What you should do: Can you write out all of the rows below again, word for word and in the same order?

start Given information

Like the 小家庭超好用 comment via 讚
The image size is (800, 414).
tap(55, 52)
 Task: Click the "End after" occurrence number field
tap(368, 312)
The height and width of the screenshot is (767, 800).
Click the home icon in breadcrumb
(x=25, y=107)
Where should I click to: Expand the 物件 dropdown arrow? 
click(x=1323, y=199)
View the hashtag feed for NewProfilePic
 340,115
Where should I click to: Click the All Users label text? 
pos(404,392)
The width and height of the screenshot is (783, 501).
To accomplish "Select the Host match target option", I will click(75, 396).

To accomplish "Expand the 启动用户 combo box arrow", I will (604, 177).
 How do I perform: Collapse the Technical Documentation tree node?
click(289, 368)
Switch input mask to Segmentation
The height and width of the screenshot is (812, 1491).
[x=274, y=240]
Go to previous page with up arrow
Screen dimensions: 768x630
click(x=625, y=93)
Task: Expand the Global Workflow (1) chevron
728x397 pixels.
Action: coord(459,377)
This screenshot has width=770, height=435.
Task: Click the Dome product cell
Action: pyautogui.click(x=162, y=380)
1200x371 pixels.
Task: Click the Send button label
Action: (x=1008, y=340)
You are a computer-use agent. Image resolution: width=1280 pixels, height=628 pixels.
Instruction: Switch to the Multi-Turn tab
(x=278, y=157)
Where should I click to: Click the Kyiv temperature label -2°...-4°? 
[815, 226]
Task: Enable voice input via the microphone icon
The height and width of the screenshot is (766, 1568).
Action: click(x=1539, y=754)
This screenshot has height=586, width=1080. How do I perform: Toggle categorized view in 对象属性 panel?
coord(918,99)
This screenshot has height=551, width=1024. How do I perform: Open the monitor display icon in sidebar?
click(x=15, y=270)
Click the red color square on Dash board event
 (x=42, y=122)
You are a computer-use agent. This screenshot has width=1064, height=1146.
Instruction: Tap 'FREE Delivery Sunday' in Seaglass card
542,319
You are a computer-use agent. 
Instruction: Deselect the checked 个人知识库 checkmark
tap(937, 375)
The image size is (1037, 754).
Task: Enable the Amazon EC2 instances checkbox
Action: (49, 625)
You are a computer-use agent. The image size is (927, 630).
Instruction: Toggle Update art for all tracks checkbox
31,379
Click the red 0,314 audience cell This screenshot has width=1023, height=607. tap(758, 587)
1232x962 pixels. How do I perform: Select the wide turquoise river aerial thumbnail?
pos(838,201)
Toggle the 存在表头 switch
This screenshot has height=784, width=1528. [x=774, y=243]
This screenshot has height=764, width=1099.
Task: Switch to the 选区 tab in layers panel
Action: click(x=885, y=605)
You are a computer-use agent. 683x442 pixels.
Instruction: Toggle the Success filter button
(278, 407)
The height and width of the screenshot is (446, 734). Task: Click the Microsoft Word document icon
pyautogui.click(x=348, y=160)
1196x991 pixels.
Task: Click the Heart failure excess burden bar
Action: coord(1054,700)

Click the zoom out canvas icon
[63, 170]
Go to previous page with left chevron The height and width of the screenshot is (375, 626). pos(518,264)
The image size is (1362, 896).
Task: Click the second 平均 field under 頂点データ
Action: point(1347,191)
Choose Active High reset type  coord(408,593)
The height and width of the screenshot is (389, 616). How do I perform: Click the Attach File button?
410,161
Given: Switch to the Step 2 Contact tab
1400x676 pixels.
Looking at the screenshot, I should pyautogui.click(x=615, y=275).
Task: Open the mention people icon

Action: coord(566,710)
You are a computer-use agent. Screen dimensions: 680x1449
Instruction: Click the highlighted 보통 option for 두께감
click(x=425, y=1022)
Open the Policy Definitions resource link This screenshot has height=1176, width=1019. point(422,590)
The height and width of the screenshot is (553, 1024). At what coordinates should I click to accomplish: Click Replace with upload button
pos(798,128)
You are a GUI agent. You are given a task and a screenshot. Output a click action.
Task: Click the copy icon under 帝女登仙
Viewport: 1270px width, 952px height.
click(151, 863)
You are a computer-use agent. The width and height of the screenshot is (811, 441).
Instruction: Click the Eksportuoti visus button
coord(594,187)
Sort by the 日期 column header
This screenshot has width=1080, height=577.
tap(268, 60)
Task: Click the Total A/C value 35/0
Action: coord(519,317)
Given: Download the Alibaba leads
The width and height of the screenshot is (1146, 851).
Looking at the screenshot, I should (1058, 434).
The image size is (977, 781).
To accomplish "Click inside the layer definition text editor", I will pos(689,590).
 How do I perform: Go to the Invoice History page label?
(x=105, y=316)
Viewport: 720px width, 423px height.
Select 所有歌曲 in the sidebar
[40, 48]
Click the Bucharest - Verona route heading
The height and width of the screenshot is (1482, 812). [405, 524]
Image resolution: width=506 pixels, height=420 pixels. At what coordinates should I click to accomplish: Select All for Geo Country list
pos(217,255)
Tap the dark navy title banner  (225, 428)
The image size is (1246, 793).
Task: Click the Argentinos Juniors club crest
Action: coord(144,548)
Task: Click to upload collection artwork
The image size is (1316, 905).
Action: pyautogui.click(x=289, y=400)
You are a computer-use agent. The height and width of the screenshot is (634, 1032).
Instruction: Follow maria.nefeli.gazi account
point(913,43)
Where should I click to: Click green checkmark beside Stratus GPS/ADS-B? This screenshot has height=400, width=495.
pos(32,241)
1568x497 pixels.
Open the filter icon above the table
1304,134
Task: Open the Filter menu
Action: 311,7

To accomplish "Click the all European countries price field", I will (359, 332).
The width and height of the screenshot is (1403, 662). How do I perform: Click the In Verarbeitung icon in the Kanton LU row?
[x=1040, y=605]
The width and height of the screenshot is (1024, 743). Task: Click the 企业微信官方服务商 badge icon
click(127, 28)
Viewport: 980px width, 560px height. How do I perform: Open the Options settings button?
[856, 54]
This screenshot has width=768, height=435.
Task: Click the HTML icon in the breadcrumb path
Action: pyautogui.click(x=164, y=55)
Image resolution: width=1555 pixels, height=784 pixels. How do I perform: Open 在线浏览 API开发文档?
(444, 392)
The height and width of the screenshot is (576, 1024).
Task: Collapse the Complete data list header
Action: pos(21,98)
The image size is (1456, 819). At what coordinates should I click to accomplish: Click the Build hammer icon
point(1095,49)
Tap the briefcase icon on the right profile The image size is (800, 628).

end Given information

Correct result:
Like the 小家庭超好用 comment via 讚
The image size is (800, 414).
tap(55, 52)
 Task: Click the "End after" occurrence number field
tap(368, 312)
The height and width of the screenshot is (767, 800).
Click the home icon in breadcrumb
(x=25, y=107)
Where should I click to: Expand the 物件 dropdown arrow? 
click(x=1323, y=199)
View the hashtag feed for NewProfilePic
 340,115
Where should I click to: Click the All Users label text? 
pos(404,392)
The width and height of the screenshot is (783, 501).
To accomplish "Select the Host match target option", I will click(75, 396).

To accomplish "Expand the 启动用户 combo box arrow", I will (604, 177).
 How do I perform: Collapse the Technical Documentation tree node?
click(289, 368)
Switch input mask to Segmentation
The height and width of the screenshot is (812, 1491).
[x=274, y=240]
Go to previous page with up arrow
Screen dimensions: 768x630
click(x=625, y=93)
Task: Expand the Global Workflow (1) chevron
728x397 pixels.
Action: coord(459,377)
This screenshot has width=770, height=435.
Task: Click the Dome product cell
Action: pyautogui.click(x=162, y=380)
1200x371 pixels.
Task: Click the Send button label
Action: (x=1008, y=340)
You are a computer-use agent. Image resolution: width=1280 pixels, height=628 pixels.
Instruction: Switch to the Multi-Turn tab
(x=278, y=157)
Where should I click to: Click the Kyiv temperature label -2°...-4°? 
[815, 226]
Task: Enable voice input via the microphone icon
The height and width of the screenshot is (766, 1568).
Action: click(x=1539, y=754)
This screenshot has height=586, width=1080. How do I perform: Toggle categorized view in 对象属性 panel?
coord(918,99)
This screenshot has height=551, width=1024. How do I perform: Open the monitor display icon in sidebar?
click(x=15, y=270)
Click the red color square on Dash board event
 (x=42, y=122)
You are a computer-use agent. This screenshot has width=1064, height=1146.
Instruction: Tap 'FREE Delivery Sunday' in Seaglass card
542,319
You are a computer-use agent. 
Instruction: Deselect the checked 个人知识库 checkmark
tap(937, 375)
The image size is (1037, 754).
Task: Enable the Amazon EC2 instances checkbox
Action: (49, 625)
You are a computer-use agent. The image size is (927, 630).
Instruction: Toggle Update art for all tracks checkbox
31,379
Click the red 0,314 audience cell This screenshot has width=1023, height=607. tap(758, 587)
1232x962 pixels. How do I perform: Select the wide turquoise river aerial thumbnail?
pos(838,201)
Toggle the 存在表头 switch
This screenshot has height=784, width=1528. [x=774, y=243]
This screenshot has height=764, width=1099.
Task: Switch to the 选区 tab in layers panel
Action: click(x=885, y=605)
You are a computer-use agent. 683x442 pixels.
Instruction: Toggle the Success filter button
(278, 407)
The height and width of the screenshot is (446, 734). Task: Click the Microsoft Word document icon
pyautogui.click(x=348, y=160)
1196x991 pixels.
Task: Click the Heart failure excess burden bar
Action: coord(1054,700)

Click the zoom out canvas icon
[63, 170]
Go to previous page with left chevron The height and width of the screenshot is (375, 626). pos(518,264)
The image size is (1362, 896).
Task: Click the second 平均 field under 頂点データ
Action: point(1347,191)
Choose Active High reset type  coord(408,593)
The height and width of the screenshot is (389, 616). How do I perform: Click the Attach File button?
410,161
Given: Switch to the Step 2 Contact tab
1400x676 pixels.
Looking at the screenshot, I should pyautogui.click(x=615, y=275).
Task: Open the mention people icon

Action: coord(566,710)
You are a computer-use agent. Screen dimensions: 680x1449
Instruction: Click the highlighted 보통 option for 두께감
click(x=425, y=1022)
Open the Policy Definitions resource link This screenshot has height=1176, width=1019. point(422,590)
The height and width of the screenshot is (553, 1024). At what coordinates should I click to accomplish: Click Replace with upload button
pos(798,128)
You are a GUI agent. You are given a task and a screenshot. Output a click action.
Task: Click the copy icon under 帝女登仙
Viewport: 1270px width, 952px height.
click(151, 863)
You are a computer-use agent. The width and height of the screenshot is (811, 441).
Instruction: Click the Eksportuoti visus button
coord(594,187)
Sort by the 日期 column header
This screenshot has width=1080, height=577.
tap(268, 60)
Task: Click the Total A/C value 35/0
Action: coord(519,317)
Given: Download the Alibaba leads
The width and height of the screenshot is (1146, 851).
Looking at the screenshot, I should (1058, 434).
The image size is (977, 781).
To accomplish "Click inside the layer definition text editor", I will pos(689,590).
 How do I perform: Go to the Invoice History page label?
(x=105, y=316)
Viewport: 720px width, 423px height.
Select 所有歌曲 in the sidebar
[40, 48]
Click the Bucharest - Verona route heading
The height and width of the screenshot is (1482, 812). [405, 524]
Image resolution: width=506 pixels, height=420 pixels. At what coordinates should I click to accomplish: Select All for Geo Country list
pos(217,255)
Tap the dark navy title banner  (225, 428)
The image size is (1246, 793).
Task: Click the Argentinos Juniors club crest
Action: coord(144,548)
Task: Click to upload collection artwork
The image size is (1316, 905).
Action: pyautogui.click(x=289, y=400)
You are a computer-use agent. The height and width of the screenshot is (634, 1032).
Instruction: Follow maria.nefeli.gazi account
point(913,43)
Where should I click to: Click green checkmark beside Stratus GPS/ADS-B? This screenshot has height=400, width=495.
pos(32,241)
1568x497 pixels.
Open the filter icon above the table
1304,134
Task: Open the Filter menu
Action: 311,7

To accomplish "Click the all European countries price field", I will (359, 332).
The width and height of the screenshot is (1403, 662). How do I perform: Click the In Verarbeitung icon in the Kanton LU row?
[x=1040, y=605]
The width and height of the screenshot is (1024, 743). Task: Click the 企业微信官方服务商 badge icon
click(127, 28)
Viewport: 980px width, 560px height. How do I perform: Open the Options settings button?
[856, 54]
This screenshot has width=768, height=435.
Task: Click the HTML icon in the breadcrumb path
Action: pyautogui.click(x=164, y=55)
Image resolution: width=1555 pixels, height=784 pixels. How do I perform: Open 在线浏览 API开发文档?
(444, 392)
The height and width of the screenshot is (576, 1024).
Task: Collapse the Complete data list header
Action: pos(21,98)
The image size is (1456, 819). At what coordinates should I click to accomplish: Click the Build hammer icon
point(1095,49)
Tap the briefcase icon on the right profile The image size is (800, 628).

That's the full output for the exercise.